Surviving Hiroshima

ANITA PHILLIPS
Recorder Staff
4/28/2011

Reprinted courtesy of the Recorder, Greenfield MA

GREENFIELD -- Takaaki Morikawa still remembers, 65 years later, the screaming and groaning he heard when at 6 years old he lay critically ill in a hospital, while 5.4 miles away an atomic bomb hit Hiroshima, Japan, on Aug. 6, 1945.

"There was a sudden sparkle with dazzling white and a big bang with a blast," said Morikawa, 71, on Wednesday, two days before he will speak about his experience at Greenfield Community College.

Even though the hospital building survived, Morikawa recalls a lot of broken glass and being engulfed in radioactive "black rain," a term used by survivors for nuclear fallout or radioactive dust that fell from the sky after the explosion, contaminating food, the ground and water.

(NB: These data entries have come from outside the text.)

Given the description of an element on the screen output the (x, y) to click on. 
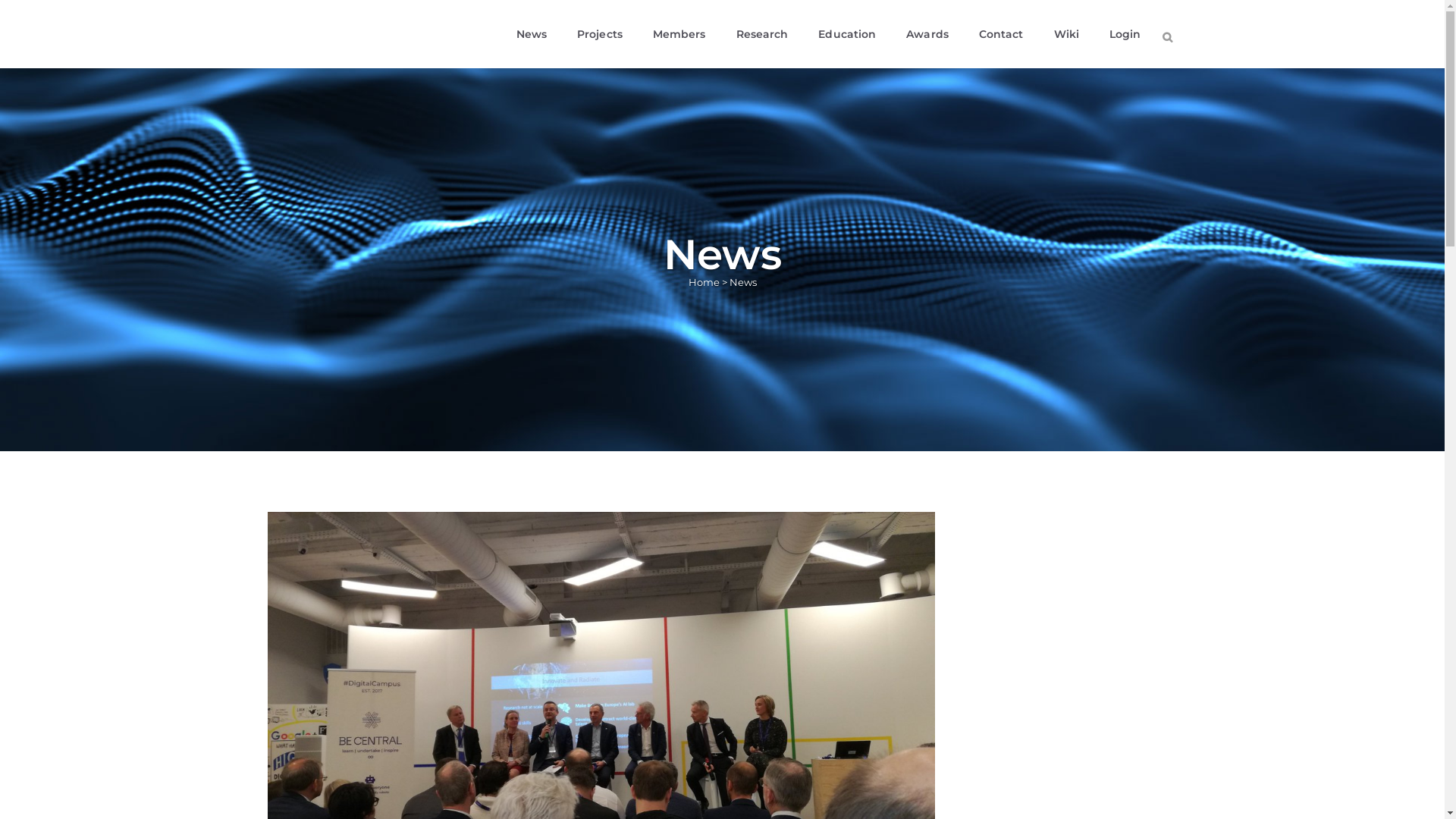
Research Element type: text (762, 34)
Members Element type: text (679, 34)
Login Element type: text (1125, 34)
Projects Element type: text (599, 34)
News Element type: text (531, 34)
Contact Element type: text (1000, 34)
Awards Element type: text (927, 34)
Education Element type: text (847, 34)
Home Element type: text (703, 282)
Wiki Element type: text (1066, 34)
Given the description of an element on the screen output the (x, y) to click on. 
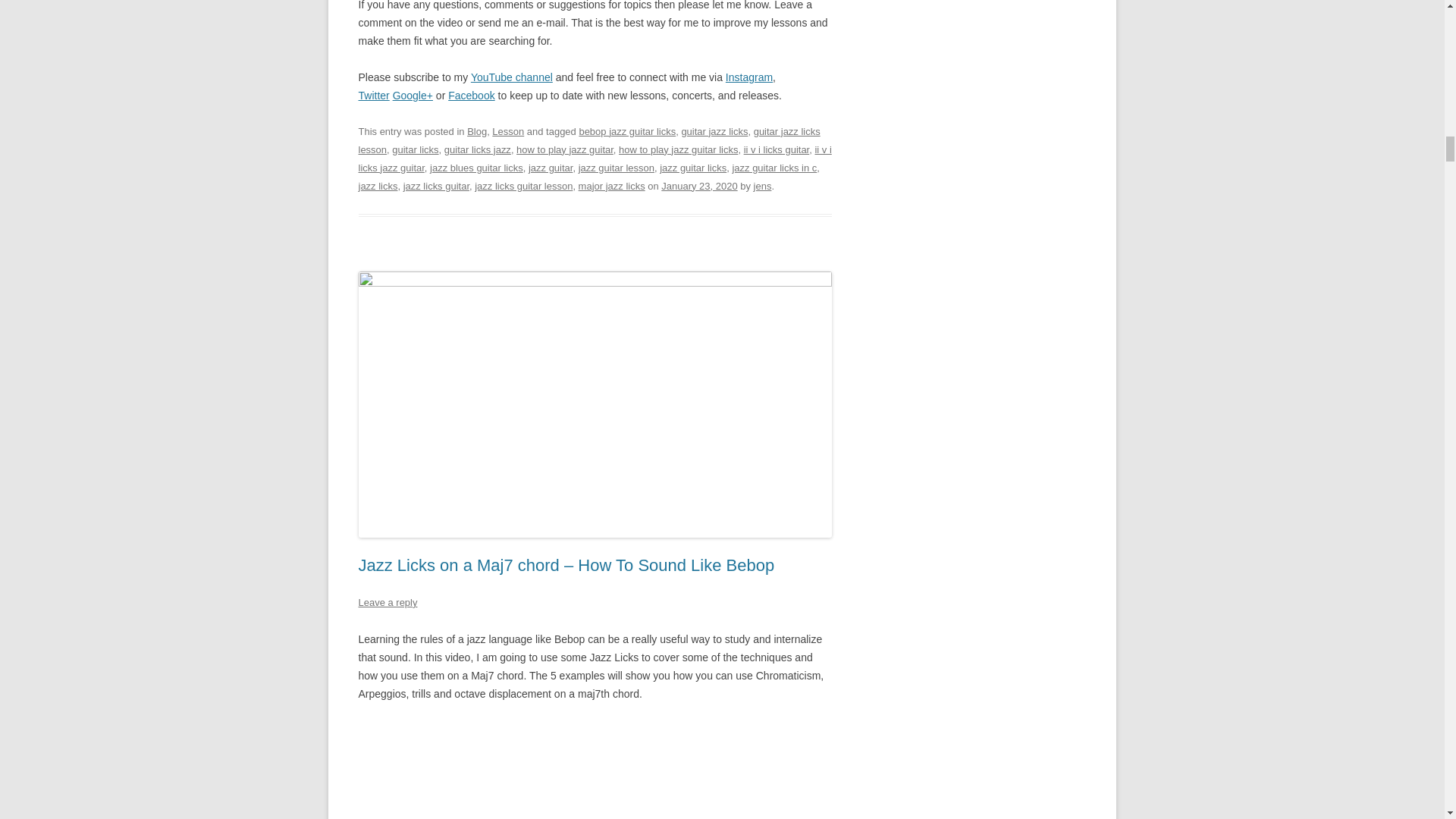
guitar licks jazz (477, 149)
Jazz Licks on a Maj7 chord - How To Sound Like Bebop (594, 770)
jazz blues guitar licks (475, 167)
guitar jazz licks lesson (588, 140)
guitar jazz licks (714, 131)
Instagram (749, 77)
guitar licks (414, 149)
View all posts by jens (762, 185)
Lesson (508, 131)
Blog (476, 131)
how to play jazz guitar licks (678, 149)
ii v i licks jazz guitar (594, 158)
Facebook (471, 95)
bebop jazz guitar licks (626, 131)
YouTube channel (511, 77)
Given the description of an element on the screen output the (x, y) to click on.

He said shortly after the bomb hit, the hospital was overrun by horribly mutilated victims.

Morikawa will speak in Sloan Theater at the college on Friday from noon to 1:30 p.m., where he will give a presentation about Hiro-shima, past and present, and will show the short film, "The Lost Generation." It is free and open to the public.
Abbie and Taakaki
Abbie Jenks and Taakaki Morikawa

He will also discuss the nature of the atomic bomb and its tragic effects, as well as "black rain" and the effects of internal exposure to radiation. He will lay out his impressions of the threat of nuclear weaponry on the planet and discuss what he sees as the path to world peace.

"Plenty of my relatives died that day and after," said Morikawa. "I would like people to learn what happened that day. I want them to know who dropped the bomb and who the bomb was dropped on. People need to be well informed."

Morikawa was born in Hiroshima in 1939. Five months before the atomic bomb was dropped, he went into the hospital to have surgery and later developed pneumonia and became critically ill.

Recently, Morikawa, who is married with three daughters, learned that he has a tumor on his right lung, but is not sure if it is related to radiation he was exposed to more than six decades ago.

He is president of the Friendship Force Hiroshima and a member of Hiroshima Peace Exchange Association, Black Rain Victims Association in Saeki Ward.

The event at GCC is being organized by the Peace, Justice and Environmental Studies program there, Traprock Center for Peace and Justice and the Vet-to-Vet program at RECOVER on Federal Street.

Morikawa is giving a number of presentations throughout the area as part of the Berkshire Community College Peace Studies outreach program, Never Again Campaign ( www.berkshirecc.edu/neveragaincampaign ).